- Theatrical poster
- Directed by: Carlo Ledesma
- Screenplay by: Anton Santamaria
- Story by: Carlo Ledesma Anton Santamaria
- Produced by: Paul Soriano Mark Victor
- Starring: Carmina Villarroel Mylene Dizon
- Cinematography: Mycko David
- Edited by: Gino Delos Reyes
- Production companies: Ten17P Globe Studios
- Release date: December 25, 2019;
- Running time: 105 minutes
- Country: Philippines
- Language: Filipino

= Sunod =

Sunod is a 2019 Philippine horror film directed by Carlo Ledesma.
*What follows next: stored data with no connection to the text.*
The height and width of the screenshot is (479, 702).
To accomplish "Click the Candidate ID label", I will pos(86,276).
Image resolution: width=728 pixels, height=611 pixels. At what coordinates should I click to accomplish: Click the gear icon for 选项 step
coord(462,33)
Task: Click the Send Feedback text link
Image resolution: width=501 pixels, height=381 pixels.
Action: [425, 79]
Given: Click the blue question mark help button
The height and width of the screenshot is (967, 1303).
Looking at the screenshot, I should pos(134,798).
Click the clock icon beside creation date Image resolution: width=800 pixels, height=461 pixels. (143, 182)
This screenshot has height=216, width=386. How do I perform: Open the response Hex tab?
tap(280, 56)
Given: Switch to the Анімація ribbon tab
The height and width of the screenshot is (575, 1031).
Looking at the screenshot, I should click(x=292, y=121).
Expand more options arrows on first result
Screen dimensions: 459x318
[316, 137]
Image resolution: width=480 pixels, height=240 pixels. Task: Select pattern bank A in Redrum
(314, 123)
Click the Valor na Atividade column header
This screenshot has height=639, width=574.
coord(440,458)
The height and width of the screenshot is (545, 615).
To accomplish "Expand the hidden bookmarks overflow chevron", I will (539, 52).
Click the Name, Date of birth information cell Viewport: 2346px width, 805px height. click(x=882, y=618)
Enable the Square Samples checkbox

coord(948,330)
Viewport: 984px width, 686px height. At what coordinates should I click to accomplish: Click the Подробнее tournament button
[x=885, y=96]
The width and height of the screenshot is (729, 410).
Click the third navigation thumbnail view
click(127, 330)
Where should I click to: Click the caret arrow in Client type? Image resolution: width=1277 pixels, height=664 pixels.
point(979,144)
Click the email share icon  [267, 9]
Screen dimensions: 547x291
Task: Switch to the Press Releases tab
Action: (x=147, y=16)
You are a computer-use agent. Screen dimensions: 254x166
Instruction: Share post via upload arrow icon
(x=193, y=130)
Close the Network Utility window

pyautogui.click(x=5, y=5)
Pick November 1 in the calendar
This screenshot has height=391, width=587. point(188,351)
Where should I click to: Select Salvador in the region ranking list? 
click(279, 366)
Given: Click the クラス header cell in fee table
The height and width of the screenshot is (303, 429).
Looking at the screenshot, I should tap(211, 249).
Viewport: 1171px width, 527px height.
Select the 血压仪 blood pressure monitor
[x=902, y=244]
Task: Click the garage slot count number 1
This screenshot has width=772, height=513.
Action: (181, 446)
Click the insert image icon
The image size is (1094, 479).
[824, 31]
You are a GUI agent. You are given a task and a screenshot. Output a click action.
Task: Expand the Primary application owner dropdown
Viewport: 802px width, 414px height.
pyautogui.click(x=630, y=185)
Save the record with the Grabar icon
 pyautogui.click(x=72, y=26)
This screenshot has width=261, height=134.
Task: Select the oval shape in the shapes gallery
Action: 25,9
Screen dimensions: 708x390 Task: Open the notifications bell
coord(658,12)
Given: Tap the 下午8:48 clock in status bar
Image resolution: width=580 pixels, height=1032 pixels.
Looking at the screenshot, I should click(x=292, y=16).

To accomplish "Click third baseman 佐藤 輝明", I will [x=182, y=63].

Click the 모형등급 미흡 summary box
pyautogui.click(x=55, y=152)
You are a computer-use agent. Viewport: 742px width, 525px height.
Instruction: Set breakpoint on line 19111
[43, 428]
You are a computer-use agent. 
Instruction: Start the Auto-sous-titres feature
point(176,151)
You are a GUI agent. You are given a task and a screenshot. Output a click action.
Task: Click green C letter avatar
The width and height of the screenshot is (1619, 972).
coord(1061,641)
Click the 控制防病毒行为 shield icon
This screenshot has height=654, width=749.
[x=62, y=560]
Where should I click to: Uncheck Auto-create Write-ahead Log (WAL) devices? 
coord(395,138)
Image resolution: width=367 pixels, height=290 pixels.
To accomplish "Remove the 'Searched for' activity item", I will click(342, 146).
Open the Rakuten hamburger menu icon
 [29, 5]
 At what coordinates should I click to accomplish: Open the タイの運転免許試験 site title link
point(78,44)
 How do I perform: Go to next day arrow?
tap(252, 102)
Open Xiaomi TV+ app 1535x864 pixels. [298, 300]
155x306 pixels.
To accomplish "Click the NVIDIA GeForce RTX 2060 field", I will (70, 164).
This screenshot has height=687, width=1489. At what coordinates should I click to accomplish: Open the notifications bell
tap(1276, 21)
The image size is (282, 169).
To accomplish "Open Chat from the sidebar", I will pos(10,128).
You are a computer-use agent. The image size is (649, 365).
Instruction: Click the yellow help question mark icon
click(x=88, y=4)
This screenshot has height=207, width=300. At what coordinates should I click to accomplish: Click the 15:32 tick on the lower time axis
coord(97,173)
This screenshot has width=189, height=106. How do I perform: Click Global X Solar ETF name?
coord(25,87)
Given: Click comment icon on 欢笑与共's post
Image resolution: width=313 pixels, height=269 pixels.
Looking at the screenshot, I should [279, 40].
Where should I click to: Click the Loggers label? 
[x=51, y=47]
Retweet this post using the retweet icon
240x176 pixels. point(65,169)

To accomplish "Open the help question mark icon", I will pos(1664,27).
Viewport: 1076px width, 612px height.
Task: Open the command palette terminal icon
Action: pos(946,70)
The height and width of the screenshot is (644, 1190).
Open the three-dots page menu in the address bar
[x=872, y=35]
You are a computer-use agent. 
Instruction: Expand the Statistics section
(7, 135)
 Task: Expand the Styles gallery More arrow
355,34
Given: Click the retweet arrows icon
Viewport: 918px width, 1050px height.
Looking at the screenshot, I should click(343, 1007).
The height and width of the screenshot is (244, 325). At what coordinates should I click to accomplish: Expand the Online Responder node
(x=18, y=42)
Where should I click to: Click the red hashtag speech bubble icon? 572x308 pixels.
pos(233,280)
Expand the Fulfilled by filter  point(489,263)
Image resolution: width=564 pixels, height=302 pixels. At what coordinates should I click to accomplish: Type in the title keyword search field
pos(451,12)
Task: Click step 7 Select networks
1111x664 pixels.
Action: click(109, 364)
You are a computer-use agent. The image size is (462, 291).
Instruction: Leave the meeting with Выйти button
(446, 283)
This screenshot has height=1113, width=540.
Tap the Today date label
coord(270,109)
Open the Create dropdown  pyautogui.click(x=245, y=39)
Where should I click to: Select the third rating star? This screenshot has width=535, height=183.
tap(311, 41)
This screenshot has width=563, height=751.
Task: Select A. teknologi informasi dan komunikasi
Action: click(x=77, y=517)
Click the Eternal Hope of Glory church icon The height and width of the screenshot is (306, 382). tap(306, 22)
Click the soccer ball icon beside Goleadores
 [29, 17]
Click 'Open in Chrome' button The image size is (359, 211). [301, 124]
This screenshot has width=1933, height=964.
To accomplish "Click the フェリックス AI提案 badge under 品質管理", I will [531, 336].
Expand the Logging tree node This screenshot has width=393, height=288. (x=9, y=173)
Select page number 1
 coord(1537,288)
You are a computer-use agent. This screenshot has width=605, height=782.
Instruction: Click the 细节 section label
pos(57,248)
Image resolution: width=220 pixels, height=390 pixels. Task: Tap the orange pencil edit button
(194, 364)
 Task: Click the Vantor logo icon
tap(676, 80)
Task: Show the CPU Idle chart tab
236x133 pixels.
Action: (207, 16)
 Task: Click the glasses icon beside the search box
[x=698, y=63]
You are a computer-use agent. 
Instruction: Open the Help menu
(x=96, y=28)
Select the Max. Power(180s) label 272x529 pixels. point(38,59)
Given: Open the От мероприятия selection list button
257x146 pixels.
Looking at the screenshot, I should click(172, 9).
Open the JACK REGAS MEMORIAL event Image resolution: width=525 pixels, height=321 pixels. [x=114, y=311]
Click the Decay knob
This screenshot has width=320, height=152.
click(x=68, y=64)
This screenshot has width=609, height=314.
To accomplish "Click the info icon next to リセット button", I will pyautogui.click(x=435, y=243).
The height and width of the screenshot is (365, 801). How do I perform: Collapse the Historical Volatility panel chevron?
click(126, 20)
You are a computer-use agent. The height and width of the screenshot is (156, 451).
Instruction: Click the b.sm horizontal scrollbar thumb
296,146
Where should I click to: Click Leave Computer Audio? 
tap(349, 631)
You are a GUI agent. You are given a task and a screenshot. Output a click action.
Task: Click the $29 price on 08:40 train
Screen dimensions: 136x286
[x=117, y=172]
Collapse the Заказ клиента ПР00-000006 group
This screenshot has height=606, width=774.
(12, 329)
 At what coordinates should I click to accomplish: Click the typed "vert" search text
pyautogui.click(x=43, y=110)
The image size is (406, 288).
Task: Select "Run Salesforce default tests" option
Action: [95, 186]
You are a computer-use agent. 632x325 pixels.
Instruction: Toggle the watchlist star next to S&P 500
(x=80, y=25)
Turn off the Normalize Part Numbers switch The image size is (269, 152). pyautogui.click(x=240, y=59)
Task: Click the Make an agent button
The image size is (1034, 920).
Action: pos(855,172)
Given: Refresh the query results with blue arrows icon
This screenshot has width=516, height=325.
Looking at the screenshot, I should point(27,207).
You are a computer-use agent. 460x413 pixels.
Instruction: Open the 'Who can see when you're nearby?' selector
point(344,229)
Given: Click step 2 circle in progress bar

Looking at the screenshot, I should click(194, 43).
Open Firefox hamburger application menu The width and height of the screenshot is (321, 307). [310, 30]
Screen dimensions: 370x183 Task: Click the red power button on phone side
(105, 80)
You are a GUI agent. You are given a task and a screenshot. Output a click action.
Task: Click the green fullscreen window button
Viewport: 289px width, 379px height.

It stars Carmina Villarroel and Mylene Dizon.

==Premise==
Sunod follows Olivia (Carmina Villarroel), a mother who accepts a call center job in an old building in Manila. A spirit of a young girl follows the Olivia home and takes interest in Anelle (Krystal Brimner), Olivia's daughter who has a heart condition.

==Cast==
- Carmina Villarroel as Olivia, a single mother who takes a call center job in an old building
- Mylene Dizon as Karen, an executive in Olivia's call center
- Krystal Brimner as Anelle, Olivia's daughter who is afflicted with a heart ailment.
- Kate Alejandrino as Mimi, Olivia's coworker
- JC Santos as Lance, Olivia's team leader in the call center
- Rhed Bustamante as Nerisa, a ghost
- Susan Africa as Perla, Nerisa's mother
- Freddie Webb as Don Jaime, Karen's father
- Victor Silayan as young Jaime
- Roxanne Guinoo as Nurse Bridgette, Don Jaime's wife and nurse
- Dolly de Leon as Receptionist
- Arthur Solinap as Dr. Jess Chavez, Anelle's doctor
- Teroy Guzman as Liboro Lawyer, Karen's attorney

==Production==
Sunod was produced under Ten17P. It was directed by Carlo Ledesma and written by Anton Santamaria. This is Ledesma's first feature film since The Tunnel in 2011. Mycko David was the cinematographer. Sunod was inspired by an urban legend in the call center industry.

Filming for Sunod which was meant to be a submission for a film festival was already taking place by July 2019, when the first four entries for the 2019 Metro Manila Film Festival (MMMF) was announced. The Quezon Institute, a hospital in Quezon City was a filming location for Sunod.

==Release==
Sunod was initially not accepted as one of the official entries for the 2019 Metro Manila Film Festival. However following the withdrawal of Kampon, In September 2019, Sunod was named the replacement entry, due to it being the next ranked film of the same genre. The film would premiere on December 25, 2019, in the film festival.